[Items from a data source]
──────────

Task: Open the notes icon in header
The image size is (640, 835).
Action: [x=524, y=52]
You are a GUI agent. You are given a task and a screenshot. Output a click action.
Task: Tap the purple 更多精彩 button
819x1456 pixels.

──────────

◆ Problem requirements ◆
Reproduce every one of the entries above word for word, leaving nothing out.

◆ Output of the exercise ◆
Task: Open the notes icon in header
The image size is (640, 835).
Action: [x=524, y=52]
You are a GUI agent. You are given a task and a screenshot. Output a click action.
Task: Tap the purple 更多精彩 button
819x1456 pixels.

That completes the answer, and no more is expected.